▸ **PAGE EXCERPT**:
=== Section Start ===
Respiratory Diseases: Facts, Stats, and Trends, In India
Respiratory disease or lung disease is a condition that negatively affects the functioning of the lungs, respiratory tract, or both. It is very common and prevalent in India.
Lung disease, Image Credit: Wikipedia
Global and National Extent
According to WHO, in India, deaths due to respiratory diseases account for 11% of total deaths in the country.
In every one lakh people, an estimated amount of 142 people die from lung disease.
The country bears 18% of the world population but 32% of the global burden of respiratory diseases.
Common Respiratory Diseases in India
The most common lung diseases that cause major health problems in India are:
● Chronic obstructive pulmonary disease (COPD)
This condition has been showing increasing trends in the country since the 1990s and the rates have surpassed Pulmonary tuberculosis in recent years. The cases have increased from 28 million in 1990 to 55.3 million in 2016.
In spite of this condition being highly treatable, half a million Indians die every year due to the lack of awareness and underdiagnosis.
The main symptoms that get ignored are breathlessness and coughing as people associate that with old age.
Sometimes, the condition also gets mistaken for asthma due to its similar symptoms. One must note that Asthma causes acute attacks but the person still has a normal lung function while in case of COPD, the lung conditions deteriorate and if not treated adequately or effectively, it is very fatal.
Infants suffering from pneumonia, Image Credit: flickr
According to WHO, India had the second-highest number of deaths (127,000) in children under the age of 5 due to pneumonia in 2018. They are then followed by Pakistan (58,000), the Democratic Republic of Congo (40,000), and Ethiopia (32,000).
WHO claims that 1 in every 39 children are at risk.
=== Section End ===
▸ **EXERCISE DESCRIPTION**: Carry the article on respiratory diseases in India forward from its final sentence.

▸ **DATA**:
=== Section Start ===
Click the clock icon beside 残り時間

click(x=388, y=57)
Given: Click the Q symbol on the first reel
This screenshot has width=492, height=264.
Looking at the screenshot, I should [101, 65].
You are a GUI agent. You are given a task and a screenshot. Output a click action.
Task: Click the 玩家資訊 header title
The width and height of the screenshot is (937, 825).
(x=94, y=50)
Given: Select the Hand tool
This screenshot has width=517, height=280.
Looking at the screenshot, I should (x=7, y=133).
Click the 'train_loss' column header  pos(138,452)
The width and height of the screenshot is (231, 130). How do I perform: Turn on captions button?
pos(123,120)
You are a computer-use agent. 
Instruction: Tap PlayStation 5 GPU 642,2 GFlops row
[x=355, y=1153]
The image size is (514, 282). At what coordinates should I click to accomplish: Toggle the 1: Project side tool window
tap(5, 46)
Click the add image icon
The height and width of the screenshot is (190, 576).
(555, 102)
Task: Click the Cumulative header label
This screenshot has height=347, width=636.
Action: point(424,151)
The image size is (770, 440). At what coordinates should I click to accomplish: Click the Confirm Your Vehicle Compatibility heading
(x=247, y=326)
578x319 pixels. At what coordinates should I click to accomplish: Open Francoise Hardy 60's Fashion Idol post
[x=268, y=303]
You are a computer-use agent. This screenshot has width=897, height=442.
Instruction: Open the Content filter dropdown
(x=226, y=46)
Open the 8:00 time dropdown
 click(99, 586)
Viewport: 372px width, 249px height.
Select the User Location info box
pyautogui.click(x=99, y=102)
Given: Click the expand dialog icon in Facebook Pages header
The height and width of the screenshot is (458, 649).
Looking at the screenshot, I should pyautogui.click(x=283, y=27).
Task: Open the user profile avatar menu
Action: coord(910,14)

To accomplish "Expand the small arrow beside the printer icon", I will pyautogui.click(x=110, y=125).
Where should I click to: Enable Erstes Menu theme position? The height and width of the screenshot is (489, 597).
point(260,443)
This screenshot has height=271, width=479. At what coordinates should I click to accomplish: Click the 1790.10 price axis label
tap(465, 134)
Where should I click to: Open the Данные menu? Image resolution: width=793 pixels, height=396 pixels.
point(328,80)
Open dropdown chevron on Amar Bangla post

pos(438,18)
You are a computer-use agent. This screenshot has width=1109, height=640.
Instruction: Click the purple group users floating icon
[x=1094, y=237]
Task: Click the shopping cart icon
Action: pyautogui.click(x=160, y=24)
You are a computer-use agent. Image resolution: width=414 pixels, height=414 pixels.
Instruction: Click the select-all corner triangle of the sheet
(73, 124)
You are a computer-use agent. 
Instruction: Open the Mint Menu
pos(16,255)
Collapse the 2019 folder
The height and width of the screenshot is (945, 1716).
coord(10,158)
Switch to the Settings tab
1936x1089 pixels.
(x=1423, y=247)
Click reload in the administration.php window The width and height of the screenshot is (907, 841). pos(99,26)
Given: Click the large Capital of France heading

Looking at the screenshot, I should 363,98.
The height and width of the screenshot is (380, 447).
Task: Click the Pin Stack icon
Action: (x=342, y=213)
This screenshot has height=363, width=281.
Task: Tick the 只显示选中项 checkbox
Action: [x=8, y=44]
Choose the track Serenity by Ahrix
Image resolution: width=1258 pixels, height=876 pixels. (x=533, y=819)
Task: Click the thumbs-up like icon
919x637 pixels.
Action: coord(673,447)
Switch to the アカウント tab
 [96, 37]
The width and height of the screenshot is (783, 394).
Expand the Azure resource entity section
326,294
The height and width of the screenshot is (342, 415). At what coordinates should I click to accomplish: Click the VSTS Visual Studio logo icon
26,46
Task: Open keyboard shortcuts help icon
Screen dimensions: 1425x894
=== Section End ===
▸ **WRITTEN ANSWER**:
Researchers also claim that one of the factors that were linked with these deaths was poverty which resulted in a lack of access to drinking water, inadequate health care, undernutrition, and excessive air pollution in India.
● Pulmonary tuberculosis (PTB)
According to WHO in 2018, the number of TB cases was estimated to be around 2.69 million that year. This means that every 199 out of 100,000 people in India suffer from this disease.
Uttar Pradesh contributes to 17% of the population but accounts for 20% of the total TB cases in India with around 420,000 reported cases.
One of the reasons for such high numbers is due to poverty as a large sum of the population cannot diagnosis, care, or treatment of prescribed drugs.
Currently, only the 1.5 million patients already under the Indian government’s care get free treatments for TB.
About 6% of adults and 2% of children India’s 1.31 billion population and accounts for 10-20% of the reported cases that are related to respiratory disease.
In 2015, there were approximately 358.2 million reported cases with 0.44 million deaths. Developing countries like India account for 80% of asthma deaths worldwide.
One of the major reasons for the increase in asthma cases is due to the heavy economic burden in a developing country. From the year 2012 to 2016, there has been a 43% increase in the prices in healthcare and treatment.